Task statement:
Pictures aside, the output must consist of the lines from the one containing "Where should I" through the end of the data, reproduced exactly.

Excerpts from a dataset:
╭──
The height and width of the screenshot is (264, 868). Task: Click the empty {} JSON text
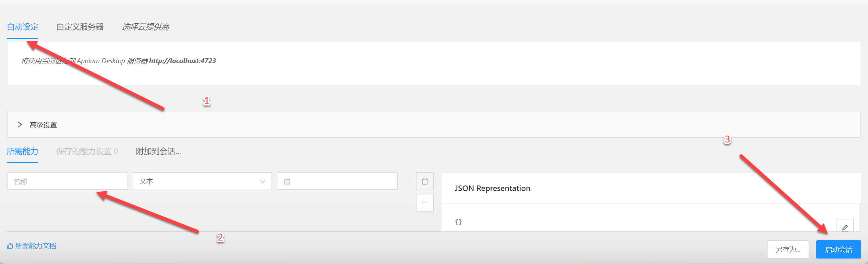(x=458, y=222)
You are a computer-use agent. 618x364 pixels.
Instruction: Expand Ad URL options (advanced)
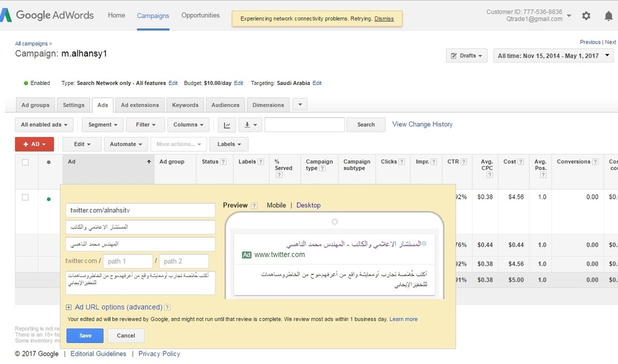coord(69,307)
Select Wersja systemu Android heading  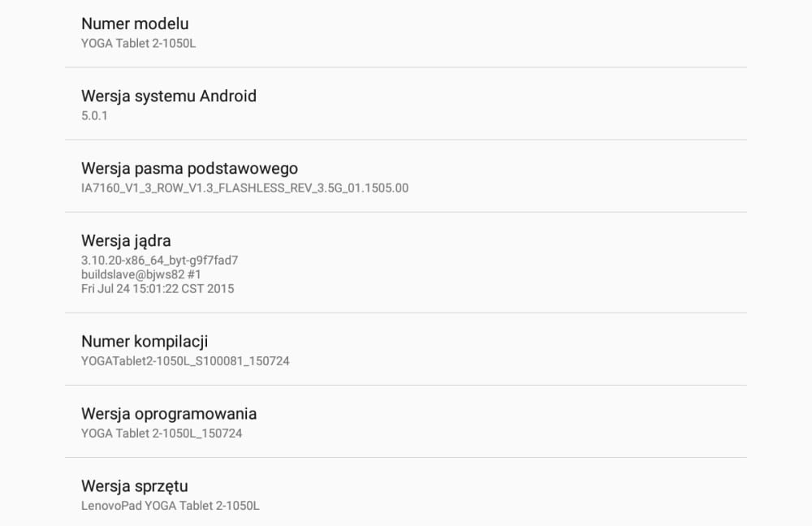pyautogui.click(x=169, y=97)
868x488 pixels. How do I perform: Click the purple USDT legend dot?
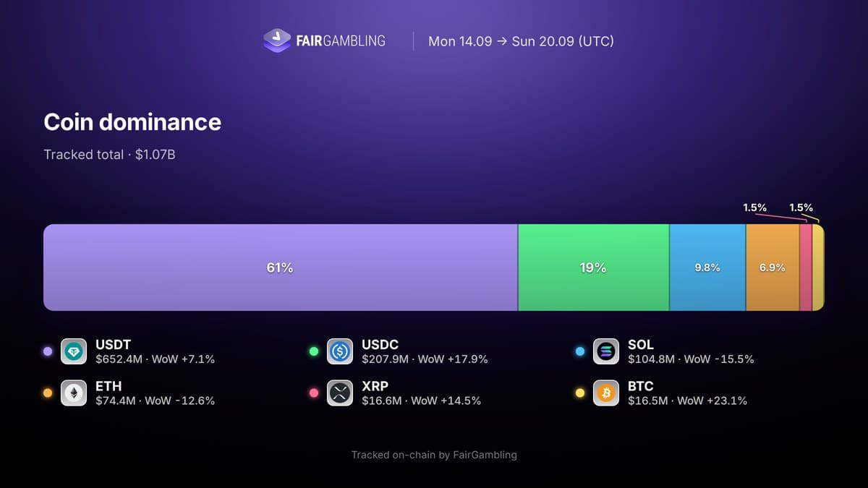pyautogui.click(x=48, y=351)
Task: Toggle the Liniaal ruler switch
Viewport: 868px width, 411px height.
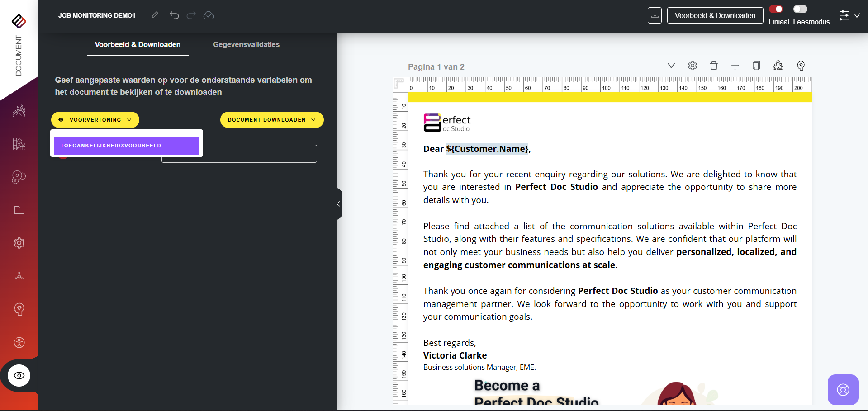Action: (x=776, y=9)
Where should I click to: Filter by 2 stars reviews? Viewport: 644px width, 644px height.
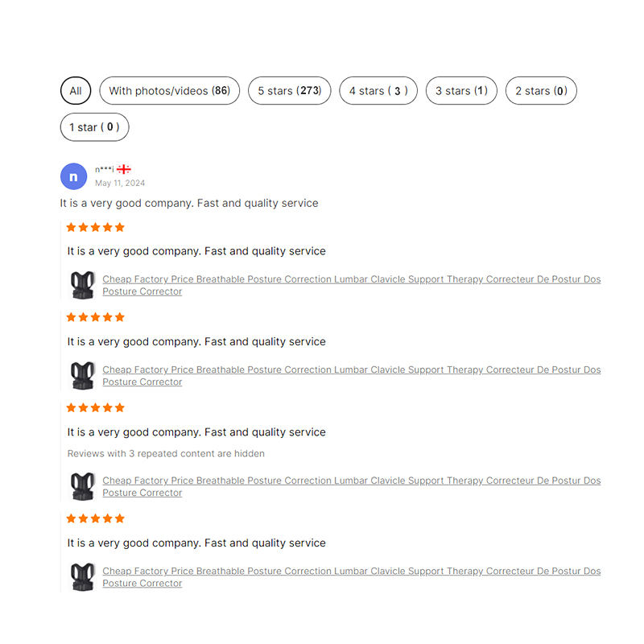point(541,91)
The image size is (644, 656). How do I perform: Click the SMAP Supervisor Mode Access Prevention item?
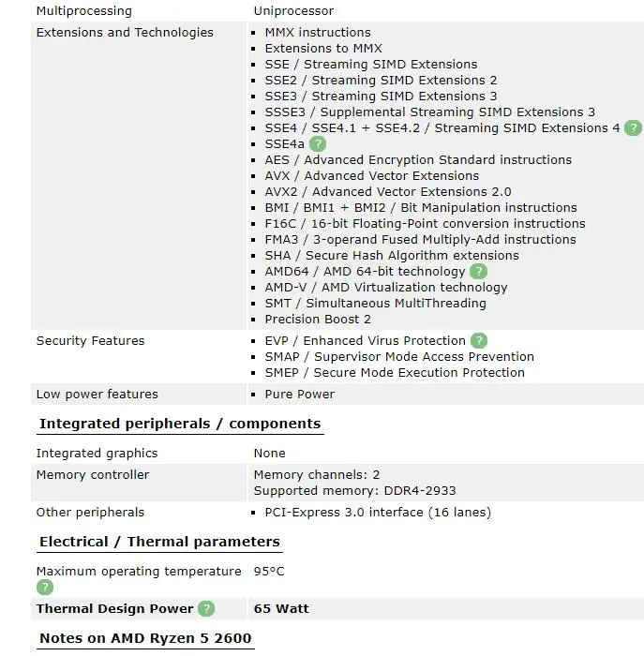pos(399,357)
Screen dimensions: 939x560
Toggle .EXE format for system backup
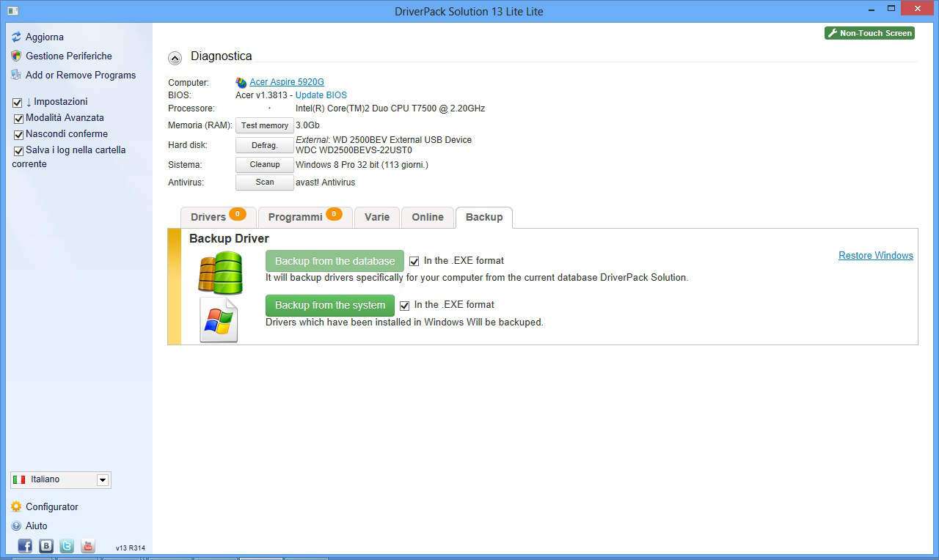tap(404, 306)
╰──
Finished task:
Where should I click to: Filter by 2 stars reviews? Viewport: 644px width, 644px height.
point(541,91)
The image size is (644, 656). How do I perform: Click the SMAP Supervisor Mode Access Prevention item?
pos(399,357)
Screen dimensions: 939x560
Toggle .EXE format for system backup
tap(404, 306)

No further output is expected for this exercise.